■ AIM OF THE EXERCISE ■
Return the records verbatim.

■ MATERIAL PROVIDED ■
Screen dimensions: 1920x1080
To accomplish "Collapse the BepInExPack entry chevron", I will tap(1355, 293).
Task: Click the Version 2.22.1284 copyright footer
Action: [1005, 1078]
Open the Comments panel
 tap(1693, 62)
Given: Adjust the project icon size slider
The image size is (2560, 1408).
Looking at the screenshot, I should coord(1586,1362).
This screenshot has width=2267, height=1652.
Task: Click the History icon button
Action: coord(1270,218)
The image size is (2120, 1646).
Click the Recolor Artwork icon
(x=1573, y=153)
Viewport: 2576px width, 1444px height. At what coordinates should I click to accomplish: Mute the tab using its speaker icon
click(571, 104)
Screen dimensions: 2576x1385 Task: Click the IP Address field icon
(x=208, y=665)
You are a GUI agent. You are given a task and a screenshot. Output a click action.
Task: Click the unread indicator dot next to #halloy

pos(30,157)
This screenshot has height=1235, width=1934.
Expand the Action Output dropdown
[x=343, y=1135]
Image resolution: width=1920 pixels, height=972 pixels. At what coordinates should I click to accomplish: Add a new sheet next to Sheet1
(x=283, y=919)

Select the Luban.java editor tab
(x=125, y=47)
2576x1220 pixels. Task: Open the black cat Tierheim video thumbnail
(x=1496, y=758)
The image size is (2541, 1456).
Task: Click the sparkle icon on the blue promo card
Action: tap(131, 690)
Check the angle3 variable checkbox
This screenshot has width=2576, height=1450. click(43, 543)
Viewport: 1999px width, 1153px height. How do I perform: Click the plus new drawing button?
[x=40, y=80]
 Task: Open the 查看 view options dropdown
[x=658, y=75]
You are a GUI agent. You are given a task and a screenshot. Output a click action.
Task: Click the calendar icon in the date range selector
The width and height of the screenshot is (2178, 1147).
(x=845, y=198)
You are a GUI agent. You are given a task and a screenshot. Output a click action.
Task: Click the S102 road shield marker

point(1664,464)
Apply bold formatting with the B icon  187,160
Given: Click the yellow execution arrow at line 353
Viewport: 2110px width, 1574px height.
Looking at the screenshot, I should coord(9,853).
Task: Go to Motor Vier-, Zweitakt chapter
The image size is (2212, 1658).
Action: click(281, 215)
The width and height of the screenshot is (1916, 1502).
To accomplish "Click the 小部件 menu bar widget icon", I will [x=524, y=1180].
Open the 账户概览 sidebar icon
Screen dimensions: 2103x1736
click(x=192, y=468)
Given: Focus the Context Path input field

■ SOLUTION FOR THIS TASK ■
Screen dimensions: 1920x1080
To accomplish "Collapse the BepInExPack entry chevron", I will tap(1355, 293).
Task: Click the Version 2.22.1284 copyright footer
Action: [1005, 1078]
Open the Comments panel
 tap(1693, 62)
Given: Adjust the project icon size slider
The image size is (2560, 1408).
Looking at the screenshot, I should coord(1586,1362).
This screenshot has width=2267, height=1652.
Task: Click the History icon button
Action: coord(1270,218)
The image size is (2120, 1646).
Click the Recolor Artwork icon
(x=1573, y=153)
Viewport: 2576px width, 1444px height. At what coordinates should I click to accomplish: Mute the tab using its speaker icon
click(571, 104)
Screen dimensions: 2576x1385 Task: Click the IP Address field icon
(x=208, y=665)
You are a GUI agent. You are given a task and a screenshot. Output a click action.
Task: Click the unread indicator dot next to #halloy

pos(30,157)
This screenshot has height=1235, width=1934.
Expand the Action Output dropdown
[x=343, y=1135]
Image resolution: width=1920 pixels, height=972 pixels. At what coordinates should I click to accomplish: Add a new sheet next to Sheet1
(x=283, y=919)

Select the Luban.java editor tab
(x=125, y=47)
2576x1220 pixels. Task: Open the black cat Tierheim video thumbnail
(x=1496, y=758)
The image size is (2541, 1456).
Task: Click the sparkle icon on the blue promo card
Action: tap(131, 690)
Check the angle3 variable checkbox
This screenshot has width=2576, height=1450. click(43, 543)
Viewport: 1999px width, 1153px height. How do I perform: Click the plus new drawing button?
[x=40, y=80]
 Task: Open the 查看 view options dropdown
[x=658, y=75]
You are a GUI agent. You are given a task and a screenshot. Output a click action.
Task: Click the calendar icon in the date range selector
The width and height of the screenshot is (2178, 1147).
(x=845, y=198)
You are a GUI agent. You are given a task and a screenshot. Output a click action.
Task: Click the S102 road shield marker

point(1664,464)
Apply bold formatting with the B icon  187,160
Given: Click the yellow execution arrow at line 353
Viewport: 2110px width, 1574px height.
Looking at the screenshot, I should coord(9,853).
Task: Go to Motor Vier-, Zweitakt chapter
The image size is (2212, 1658).
Action: click(281, 215)
The width and height of the screenshot is (1916, 1502).
To accomplish "Click the 小部件 menu bar widget icon", I will [x=524, y=1180].
Open the 账户概览 sidebar icon
Screen dimensions: 2103x1736
click(x=192, y=468)
Given: Focus the Context Path input field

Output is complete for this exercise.